Complete SR Ca depletion protocol for α₂δ₁ knockdown myotubes. Cells were loaded with Fluo-4 as described in Materials and Methods and tested for responses to electrical pulses and K⁺ (40 mM) application in Ca-replete medium ( 2 mM). The extracellular solution was exchanged with one lacking added Ca²⁺ ( free); it elicited spontaneous activity in most cells. TG (200 nM) was then perfused onto the cells in the -free medium until the new baseline was established (typically <10 min) and depletion of SR Ca tested with a 20 mM caffeine challenge. The presence of SOCE was then tested by perfusion of 2 mM Ca²⁺ medium.
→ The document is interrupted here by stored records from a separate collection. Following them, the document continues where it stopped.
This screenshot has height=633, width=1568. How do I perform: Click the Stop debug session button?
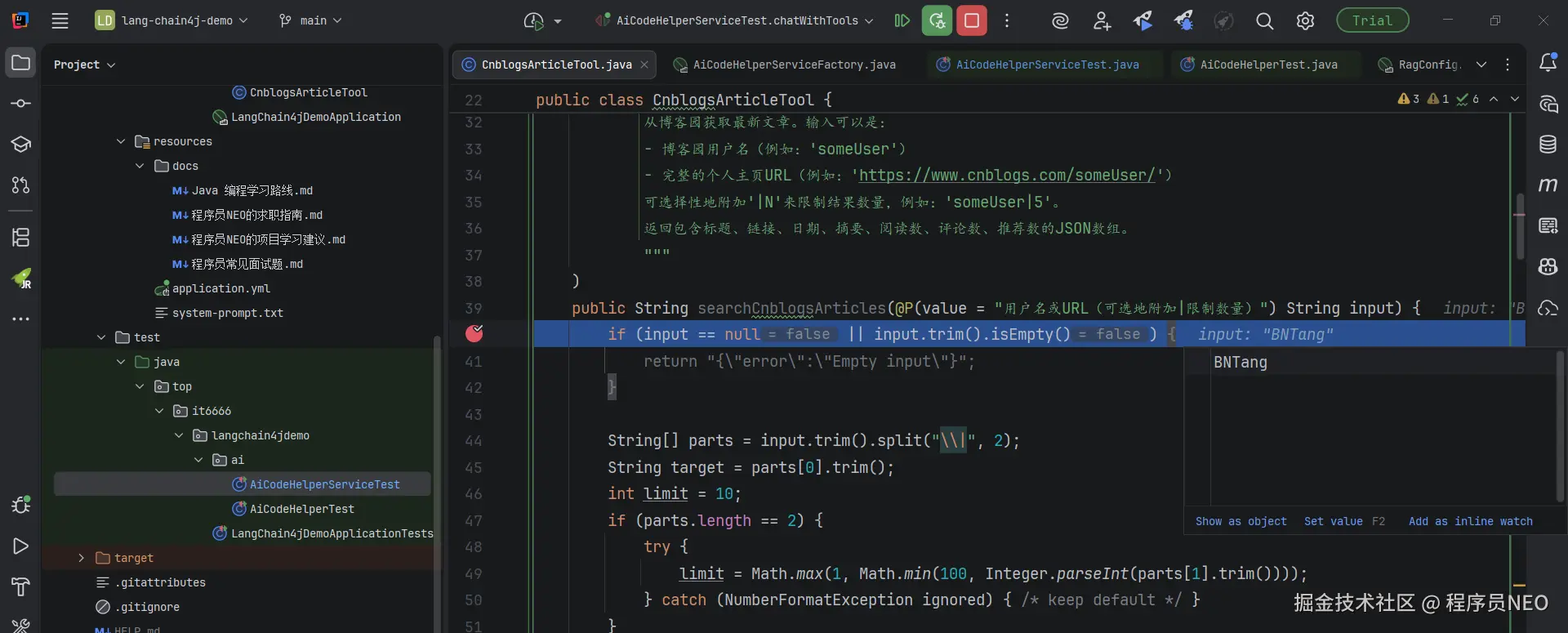[x=972, y=21]
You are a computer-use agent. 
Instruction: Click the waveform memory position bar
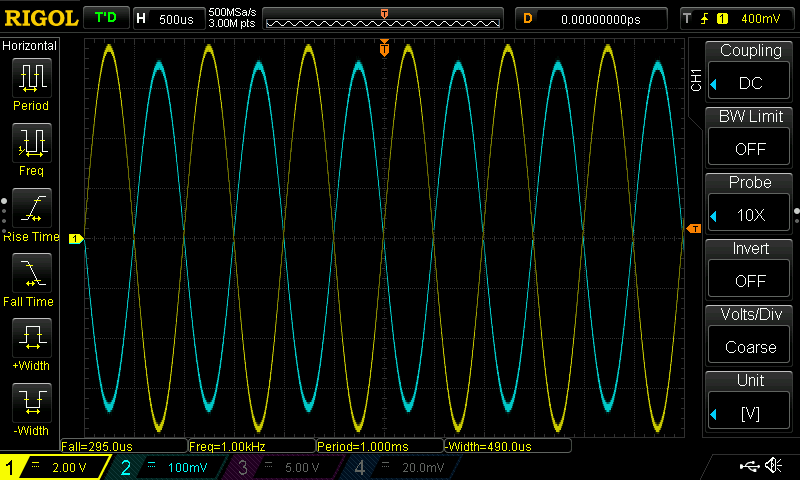point(383,19)
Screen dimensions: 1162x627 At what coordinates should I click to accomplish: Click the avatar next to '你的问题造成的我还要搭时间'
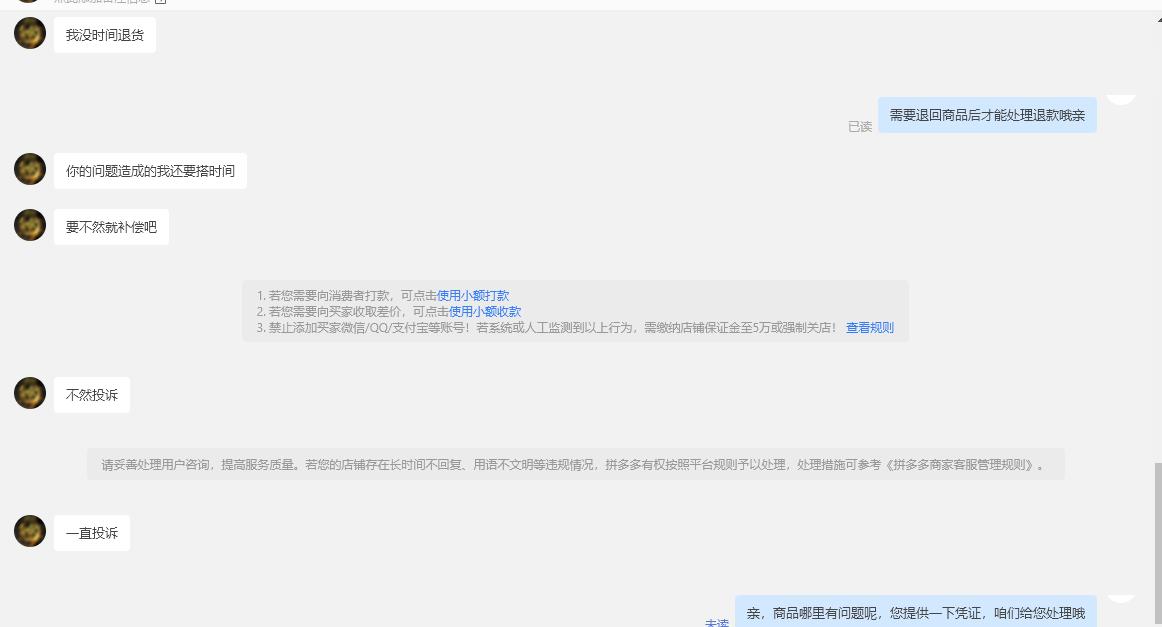point(30,169)
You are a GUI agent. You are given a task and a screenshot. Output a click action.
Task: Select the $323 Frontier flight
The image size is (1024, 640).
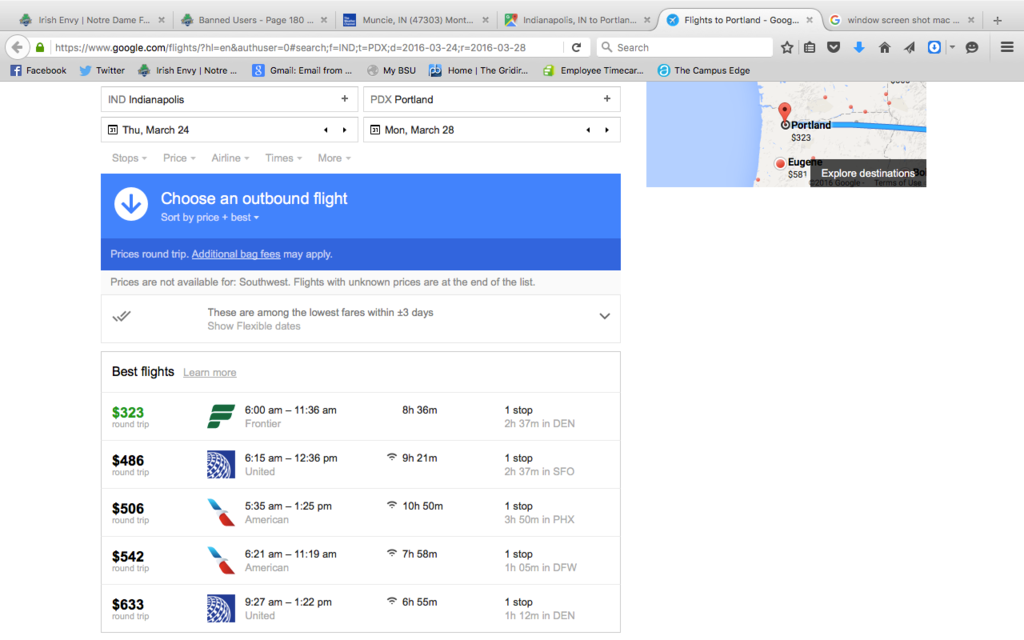(x=360, y=416)
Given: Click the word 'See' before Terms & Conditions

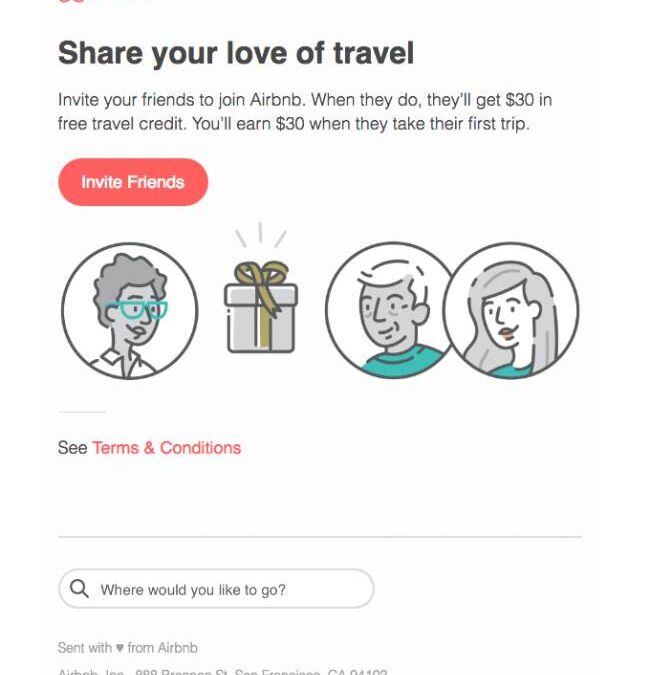Looking at the screenshot, I should tap(72, 448).
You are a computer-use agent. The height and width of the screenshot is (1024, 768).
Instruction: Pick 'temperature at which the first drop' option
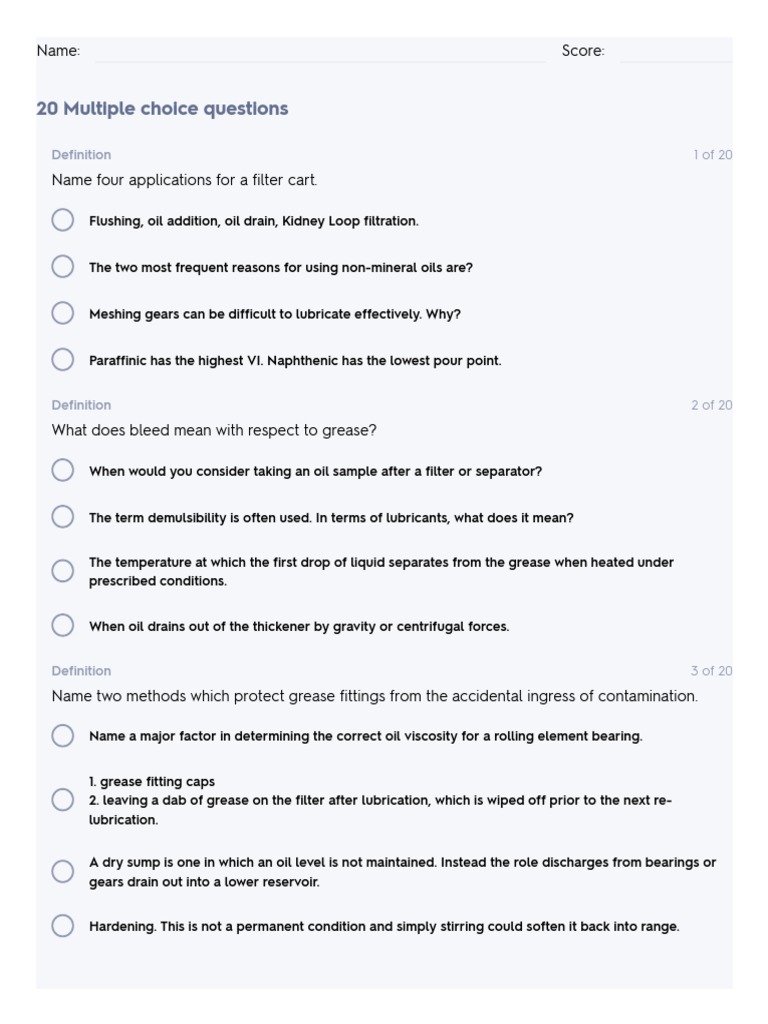click(63, 571)
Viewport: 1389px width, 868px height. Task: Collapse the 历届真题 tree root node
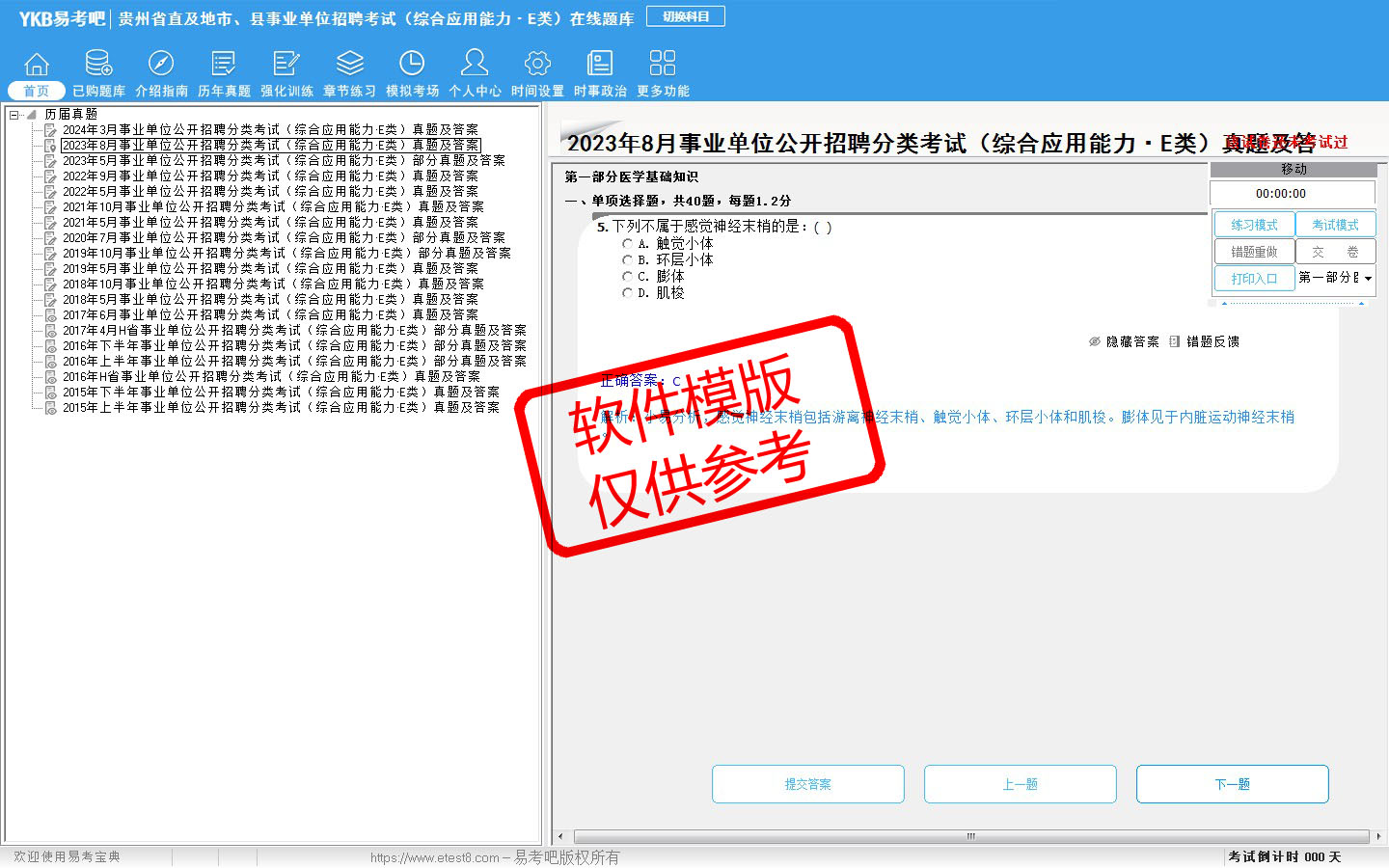click(x=14, y=115)

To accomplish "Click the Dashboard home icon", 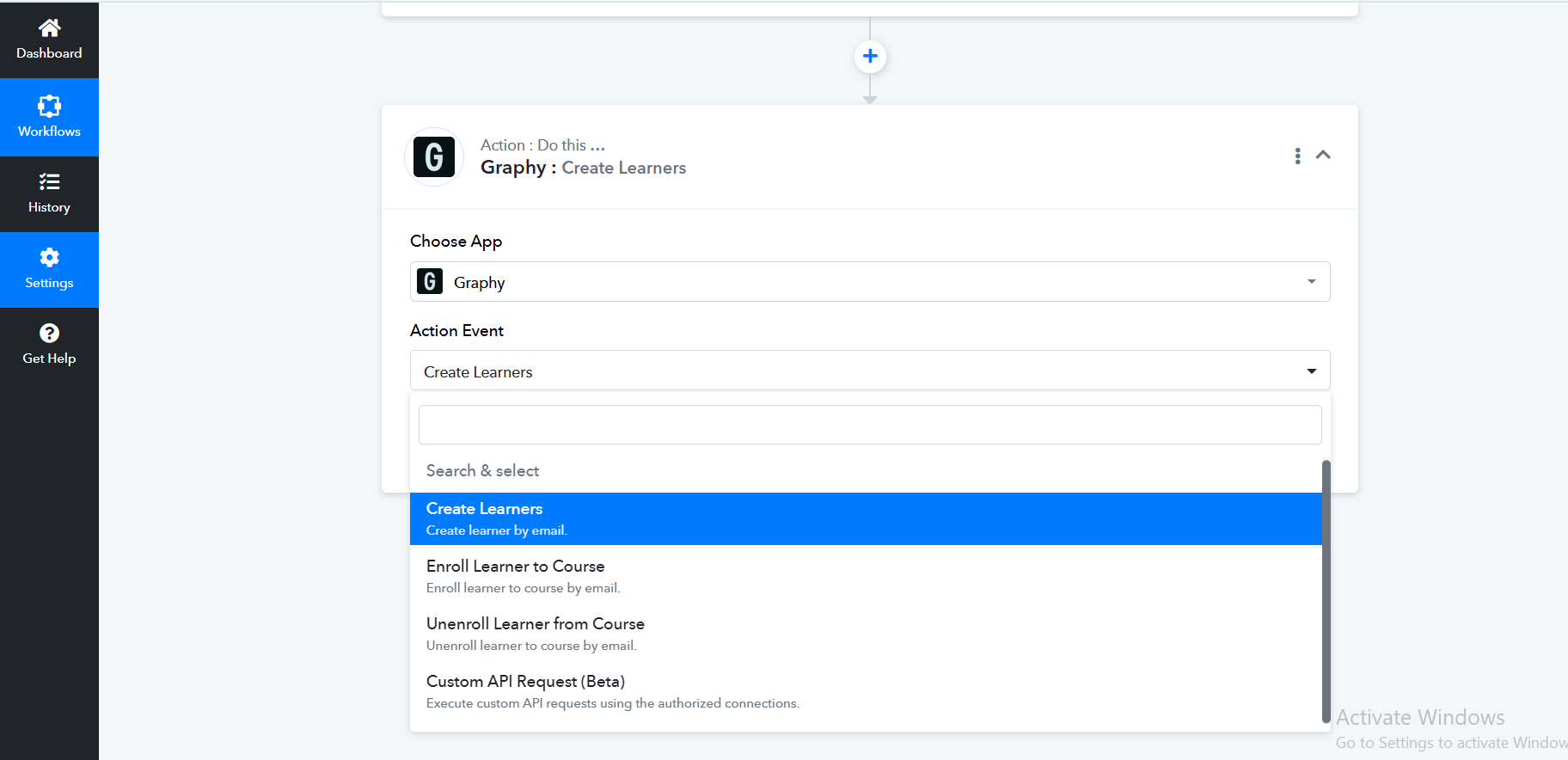I will tap(49, 28).
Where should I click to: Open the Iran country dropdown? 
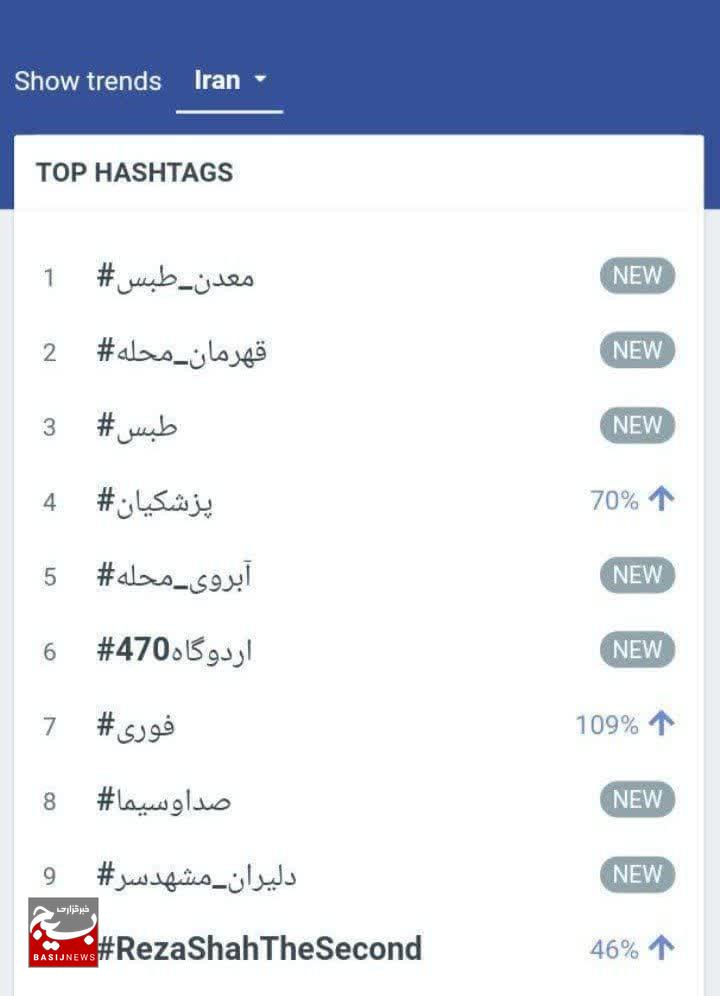pos(229,81)
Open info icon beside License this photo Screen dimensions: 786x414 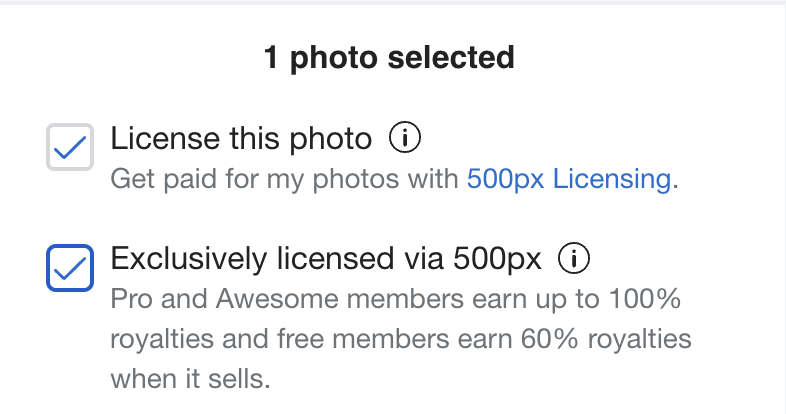click(405, 138)
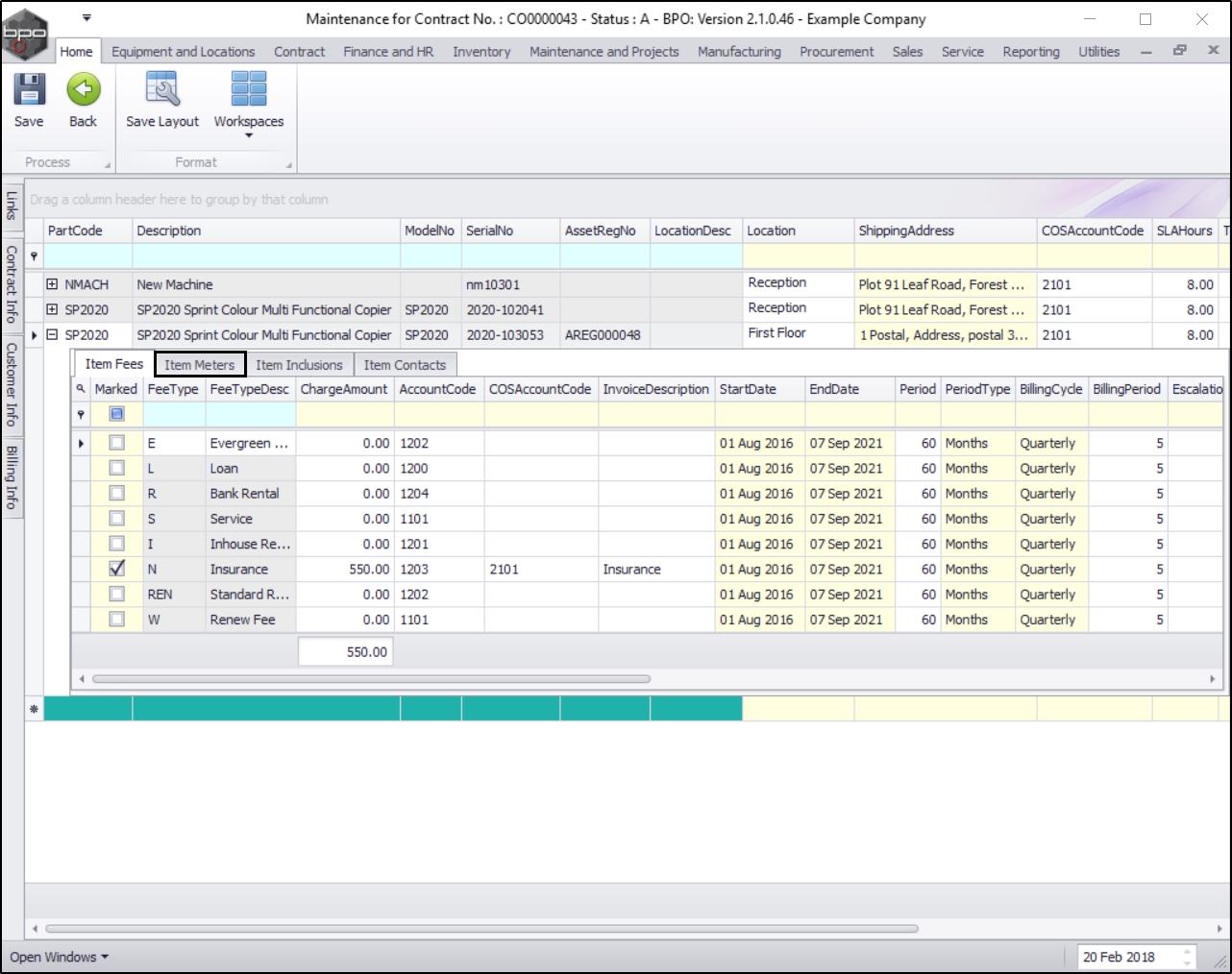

This protocol completely depleted SR Ca in >95% of all myotubes exhibiting EC coupling. Wt myotubes were indistinguishable from the α₂δ₁ knockdown myotubes shown here.

FIGURE 9

α₂δ₁ knockdown selectively inhibits ECCE but not SOCE. (A) (Upper traces) α₂δ₁ knockdown had no effect on initial rate and amplitude of SOCE under condition of severe store depletion elicited by TG (200 nM). (Lower traces) ECCE is completely abolished in K⁺-depolarized α₂δ₁ knockdown myotubes. Note that K⁺ depolarization in the presence of external Ca²⁺ reveals the complete inhibition of SOCE even under conditions of severe depletion. (B) Representative traces showing Mn²⁺ quench of fura-2 fluorescence in α₂δ₁ knockdown cells was significantly reduced when a 20 Hz electrical pulse train was applied or completely abolished when the cells were exposed to 60 mM KCl. (C) Representative traces of KCl depolarization induced Mn²⁺ influx pre- and posttreatment with ryanodine. Although there is a brisk Mn²⁺ influx in wt cells when they are exposed to 60 mM KCl, there is no Mn²⁺ influx in α₂δ₁ knockdown cells under normal conditions. However, when the cells are pretreated with high concentrations of ryanodine (500 μM) for 30 min ECCE can be partially rescued (∼40% of wt) by the change in the conformation of RyR1 caused by ryanodine exposure. (D) Even in the presence of ryanodine, the amount of Mn²⁺ entry in α₂δ₁ knockdown cells is significantly reduced compared to wt. N > 20 for each group.